论文标题
自适应Q学习
Control with adaptive Q-learning
论文作者
论文摘要
本文评估了两个经典的控制问题(Pendulum and Cartpole),评估了自适应Q学习(AQL)和单分区自适应Q学习(SPAQL),这是两种用于有效无模型发作增强学习(RL)的算法。 AQL在学习控制策略时自适应地分配了马尔可夫决策过程(MDP)的国家行动空间。例如,从州到行动的映射。 AQL和SPAQL之间的主要区别在于,后者学习时间不变的策略,其中从状态到操作的映射不取决于时间步长。本文还提出了具有终端状态(SPAQL-TS)的SPAQL,这是针对控制问题的调节器设计的改进的SPAQL版本。时间不变的策略显示出比所研究的两个问题中的时间变化的策略更好的性能。这些算法特别适合在动作空间有限的RL问题,就像Cartpole问题一样。 SPAQL-TS解决了OpenAi Gym Cartpole问题,同时还显示出比信任区域策略优化(TRPO)更高的样本效率,这是一种用于解决控制任务的标准RL算法。此外,SPAQL学到的政策是可以解释的,而TRPO策略通常被编码为神经网络,因此很难解释。 SPAQL的主要优势是在样本效率的同时产生可解释的政策。

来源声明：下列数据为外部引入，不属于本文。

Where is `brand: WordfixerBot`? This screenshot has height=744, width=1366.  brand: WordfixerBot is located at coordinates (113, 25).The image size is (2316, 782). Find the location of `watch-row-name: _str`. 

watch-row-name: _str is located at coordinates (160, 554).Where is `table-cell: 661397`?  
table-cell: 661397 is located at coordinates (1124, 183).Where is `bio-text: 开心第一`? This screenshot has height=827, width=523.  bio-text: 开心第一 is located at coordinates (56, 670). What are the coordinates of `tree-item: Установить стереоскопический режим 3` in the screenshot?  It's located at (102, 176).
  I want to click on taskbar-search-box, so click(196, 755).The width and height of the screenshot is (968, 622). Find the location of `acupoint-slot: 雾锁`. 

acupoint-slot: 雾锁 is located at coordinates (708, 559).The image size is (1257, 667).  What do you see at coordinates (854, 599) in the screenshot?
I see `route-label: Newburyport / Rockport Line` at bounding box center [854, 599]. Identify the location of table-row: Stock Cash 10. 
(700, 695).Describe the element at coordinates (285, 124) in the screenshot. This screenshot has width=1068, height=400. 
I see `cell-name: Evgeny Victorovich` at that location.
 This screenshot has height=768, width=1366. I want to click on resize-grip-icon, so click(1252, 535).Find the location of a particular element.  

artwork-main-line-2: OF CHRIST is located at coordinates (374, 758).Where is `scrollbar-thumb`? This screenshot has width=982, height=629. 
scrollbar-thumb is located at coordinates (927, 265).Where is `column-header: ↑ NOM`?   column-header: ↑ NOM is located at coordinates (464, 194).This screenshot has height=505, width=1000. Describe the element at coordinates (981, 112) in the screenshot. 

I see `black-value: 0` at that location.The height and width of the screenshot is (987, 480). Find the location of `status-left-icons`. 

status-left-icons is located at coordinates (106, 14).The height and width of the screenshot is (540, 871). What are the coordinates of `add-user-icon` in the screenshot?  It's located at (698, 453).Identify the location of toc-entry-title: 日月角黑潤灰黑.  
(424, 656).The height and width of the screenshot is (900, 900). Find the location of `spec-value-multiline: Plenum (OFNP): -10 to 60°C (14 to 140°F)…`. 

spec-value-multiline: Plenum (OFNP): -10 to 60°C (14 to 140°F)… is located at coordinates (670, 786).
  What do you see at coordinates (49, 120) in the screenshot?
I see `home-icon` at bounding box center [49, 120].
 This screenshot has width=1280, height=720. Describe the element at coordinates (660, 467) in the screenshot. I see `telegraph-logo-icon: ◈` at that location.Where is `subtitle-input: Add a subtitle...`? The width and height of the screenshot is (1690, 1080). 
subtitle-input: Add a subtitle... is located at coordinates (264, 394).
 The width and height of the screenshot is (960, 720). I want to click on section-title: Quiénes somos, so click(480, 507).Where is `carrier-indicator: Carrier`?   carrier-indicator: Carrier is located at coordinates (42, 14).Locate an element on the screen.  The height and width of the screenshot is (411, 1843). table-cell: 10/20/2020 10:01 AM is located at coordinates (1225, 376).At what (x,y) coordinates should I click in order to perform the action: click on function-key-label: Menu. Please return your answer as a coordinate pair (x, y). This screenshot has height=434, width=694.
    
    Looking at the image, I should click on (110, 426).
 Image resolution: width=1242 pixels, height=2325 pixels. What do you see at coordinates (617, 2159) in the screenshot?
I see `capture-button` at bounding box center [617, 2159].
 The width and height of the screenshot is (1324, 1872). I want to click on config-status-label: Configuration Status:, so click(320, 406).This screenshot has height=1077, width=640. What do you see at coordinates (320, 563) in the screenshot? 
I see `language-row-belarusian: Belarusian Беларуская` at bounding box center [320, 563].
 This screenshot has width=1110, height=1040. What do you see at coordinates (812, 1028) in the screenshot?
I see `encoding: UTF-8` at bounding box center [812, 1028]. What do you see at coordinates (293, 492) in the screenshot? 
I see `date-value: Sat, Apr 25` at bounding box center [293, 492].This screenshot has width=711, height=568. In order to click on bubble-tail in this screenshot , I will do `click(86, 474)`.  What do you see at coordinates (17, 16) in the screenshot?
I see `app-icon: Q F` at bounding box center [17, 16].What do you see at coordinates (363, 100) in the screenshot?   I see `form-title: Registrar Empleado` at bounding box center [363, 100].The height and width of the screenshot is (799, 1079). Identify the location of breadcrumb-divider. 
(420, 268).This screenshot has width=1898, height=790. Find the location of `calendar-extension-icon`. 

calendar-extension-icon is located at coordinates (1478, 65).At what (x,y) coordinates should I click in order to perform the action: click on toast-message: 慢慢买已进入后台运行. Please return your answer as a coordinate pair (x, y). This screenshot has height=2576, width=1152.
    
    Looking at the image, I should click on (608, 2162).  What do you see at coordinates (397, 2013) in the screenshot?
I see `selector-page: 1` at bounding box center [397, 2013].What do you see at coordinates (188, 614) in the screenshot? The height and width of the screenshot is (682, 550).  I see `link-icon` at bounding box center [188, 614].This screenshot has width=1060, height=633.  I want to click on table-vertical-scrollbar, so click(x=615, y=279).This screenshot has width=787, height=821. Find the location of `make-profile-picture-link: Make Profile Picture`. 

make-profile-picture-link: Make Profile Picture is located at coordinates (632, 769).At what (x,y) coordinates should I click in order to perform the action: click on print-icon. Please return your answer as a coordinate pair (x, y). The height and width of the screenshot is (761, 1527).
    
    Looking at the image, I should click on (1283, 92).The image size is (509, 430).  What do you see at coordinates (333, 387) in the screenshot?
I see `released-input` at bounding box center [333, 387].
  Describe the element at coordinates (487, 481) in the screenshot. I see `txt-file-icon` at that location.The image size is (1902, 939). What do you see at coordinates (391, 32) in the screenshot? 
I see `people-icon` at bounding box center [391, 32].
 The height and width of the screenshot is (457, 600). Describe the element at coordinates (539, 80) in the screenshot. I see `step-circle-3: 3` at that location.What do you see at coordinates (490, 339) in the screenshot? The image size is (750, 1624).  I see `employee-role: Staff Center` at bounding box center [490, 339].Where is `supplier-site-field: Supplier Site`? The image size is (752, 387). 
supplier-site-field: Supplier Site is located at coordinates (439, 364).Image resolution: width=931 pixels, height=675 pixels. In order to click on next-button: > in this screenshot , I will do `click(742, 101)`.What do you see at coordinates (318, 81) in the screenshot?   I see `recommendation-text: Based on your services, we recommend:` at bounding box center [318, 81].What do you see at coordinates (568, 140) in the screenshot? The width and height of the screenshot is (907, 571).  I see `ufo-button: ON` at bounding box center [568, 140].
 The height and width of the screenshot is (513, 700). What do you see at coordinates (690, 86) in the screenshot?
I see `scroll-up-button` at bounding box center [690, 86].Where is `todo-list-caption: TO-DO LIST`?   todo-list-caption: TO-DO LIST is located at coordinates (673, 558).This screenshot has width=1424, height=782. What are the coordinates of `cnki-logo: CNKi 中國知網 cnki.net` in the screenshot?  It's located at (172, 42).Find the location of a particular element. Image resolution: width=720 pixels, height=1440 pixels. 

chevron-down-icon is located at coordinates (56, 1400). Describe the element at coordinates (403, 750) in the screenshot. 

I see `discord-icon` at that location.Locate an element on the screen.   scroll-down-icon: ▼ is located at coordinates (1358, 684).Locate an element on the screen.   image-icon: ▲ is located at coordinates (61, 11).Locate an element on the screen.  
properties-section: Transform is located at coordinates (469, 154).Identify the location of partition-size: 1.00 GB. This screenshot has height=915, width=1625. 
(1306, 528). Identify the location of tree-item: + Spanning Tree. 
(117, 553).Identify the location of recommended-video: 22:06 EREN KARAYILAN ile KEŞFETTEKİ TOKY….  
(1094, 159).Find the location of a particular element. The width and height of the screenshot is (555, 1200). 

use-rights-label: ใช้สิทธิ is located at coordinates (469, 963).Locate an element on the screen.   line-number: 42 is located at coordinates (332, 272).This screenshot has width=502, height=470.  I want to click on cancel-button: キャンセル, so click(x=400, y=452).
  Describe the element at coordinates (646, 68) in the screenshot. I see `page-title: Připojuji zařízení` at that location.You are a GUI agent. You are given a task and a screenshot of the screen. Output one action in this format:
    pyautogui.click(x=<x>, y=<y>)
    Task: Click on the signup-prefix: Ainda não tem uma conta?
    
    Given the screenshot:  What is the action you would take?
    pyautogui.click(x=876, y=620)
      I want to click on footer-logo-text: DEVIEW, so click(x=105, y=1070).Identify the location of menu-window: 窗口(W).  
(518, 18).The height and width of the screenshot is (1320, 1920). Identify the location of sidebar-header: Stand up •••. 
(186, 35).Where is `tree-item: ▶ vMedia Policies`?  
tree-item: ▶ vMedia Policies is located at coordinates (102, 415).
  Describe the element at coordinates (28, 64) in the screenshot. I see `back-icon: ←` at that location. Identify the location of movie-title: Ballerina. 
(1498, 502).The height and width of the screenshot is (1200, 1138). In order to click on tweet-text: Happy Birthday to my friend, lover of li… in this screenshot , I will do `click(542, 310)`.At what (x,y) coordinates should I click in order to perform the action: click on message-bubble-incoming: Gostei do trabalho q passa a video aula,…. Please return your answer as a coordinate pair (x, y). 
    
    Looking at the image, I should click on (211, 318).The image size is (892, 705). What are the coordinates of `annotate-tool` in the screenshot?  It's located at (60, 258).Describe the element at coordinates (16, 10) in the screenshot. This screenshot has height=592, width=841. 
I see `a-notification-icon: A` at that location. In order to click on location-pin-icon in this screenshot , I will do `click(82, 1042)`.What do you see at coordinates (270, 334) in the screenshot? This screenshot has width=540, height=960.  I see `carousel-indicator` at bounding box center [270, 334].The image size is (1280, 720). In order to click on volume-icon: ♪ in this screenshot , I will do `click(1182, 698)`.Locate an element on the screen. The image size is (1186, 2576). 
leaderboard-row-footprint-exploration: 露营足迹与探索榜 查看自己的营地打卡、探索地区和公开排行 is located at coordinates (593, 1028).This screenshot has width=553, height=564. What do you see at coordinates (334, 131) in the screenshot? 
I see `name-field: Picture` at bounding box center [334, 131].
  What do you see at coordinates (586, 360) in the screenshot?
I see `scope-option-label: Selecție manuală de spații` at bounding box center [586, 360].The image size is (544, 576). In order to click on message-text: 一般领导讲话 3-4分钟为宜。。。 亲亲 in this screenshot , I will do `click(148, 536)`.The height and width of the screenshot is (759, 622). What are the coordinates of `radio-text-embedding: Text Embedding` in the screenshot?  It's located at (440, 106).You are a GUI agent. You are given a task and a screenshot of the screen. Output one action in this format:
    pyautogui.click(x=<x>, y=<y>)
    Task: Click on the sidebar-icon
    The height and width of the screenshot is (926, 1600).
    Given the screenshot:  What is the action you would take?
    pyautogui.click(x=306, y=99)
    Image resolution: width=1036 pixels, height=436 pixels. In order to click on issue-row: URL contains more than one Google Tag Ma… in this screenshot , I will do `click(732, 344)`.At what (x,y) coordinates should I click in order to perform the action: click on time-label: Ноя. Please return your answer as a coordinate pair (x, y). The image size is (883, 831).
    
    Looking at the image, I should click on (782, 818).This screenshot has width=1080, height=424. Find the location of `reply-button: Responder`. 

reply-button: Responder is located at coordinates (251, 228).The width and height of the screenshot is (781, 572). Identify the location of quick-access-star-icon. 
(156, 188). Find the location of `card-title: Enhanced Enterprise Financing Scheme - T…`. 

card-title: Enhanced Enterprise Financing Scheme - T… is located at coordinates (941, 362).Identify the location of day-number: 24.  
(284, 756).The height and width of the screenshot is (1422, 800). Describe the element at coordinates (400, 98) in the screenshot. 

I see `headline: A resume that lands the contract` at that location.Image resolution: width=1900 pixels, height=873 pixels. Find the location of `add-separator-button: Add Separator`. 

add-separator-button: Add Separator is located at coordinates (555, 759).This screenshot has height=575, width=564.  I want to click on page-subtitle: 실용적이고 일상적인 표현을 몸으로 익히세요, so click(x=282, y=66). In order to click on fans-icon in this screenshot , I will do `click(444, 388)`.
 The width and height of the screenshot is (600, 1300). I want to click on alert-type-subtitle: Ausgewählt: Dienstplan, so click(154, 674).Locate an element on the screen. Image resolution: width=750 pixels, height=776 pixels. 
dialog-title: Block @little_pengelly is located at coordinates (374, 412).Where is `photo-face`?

This paper evaluates adaptive Q-learning (AQL) and single-partition adaptive Q-learning (SPAQL), two algorithms for efficient model-free episodic reinforcement learning (RL), in two classical control problems (Pendulum and Cartpole). AQL adaptively partitions the state-action space of a Markov decision process (MDP), while learning the control policy, i. e., the mapping from states to actions. The main difference between AQL and SPAQL is that the latter learns time-invariant policies, where the mapping from states to actions does not depend explicitly on the time step. This paper also proposes the SPAQL with terminal state (SPAQL-TS), an improved version of SPAQL tailored for the design of regulators for control problems. The time-invariant policies are shown to result in a better performance than the time-variant ones in both problems studied. These algorithms are particularly fitted to RL problems where the action space is finite, as is the case with the Cartpole problem. SPAQL-TS solves the OpenAI Gym Cartpole problem, while also displaying a higher sample efficiency than trust region policy optimization (TRPO), a standard RL algorithm for solving control tasks. Moreover, the policies learned by SPAQL are interpretable, while TRPO policies are typically encoded as neural networks, and therefore hard to interpret. Yielding interpretable policies while being sample-efficient are the major advantages of SPAQL.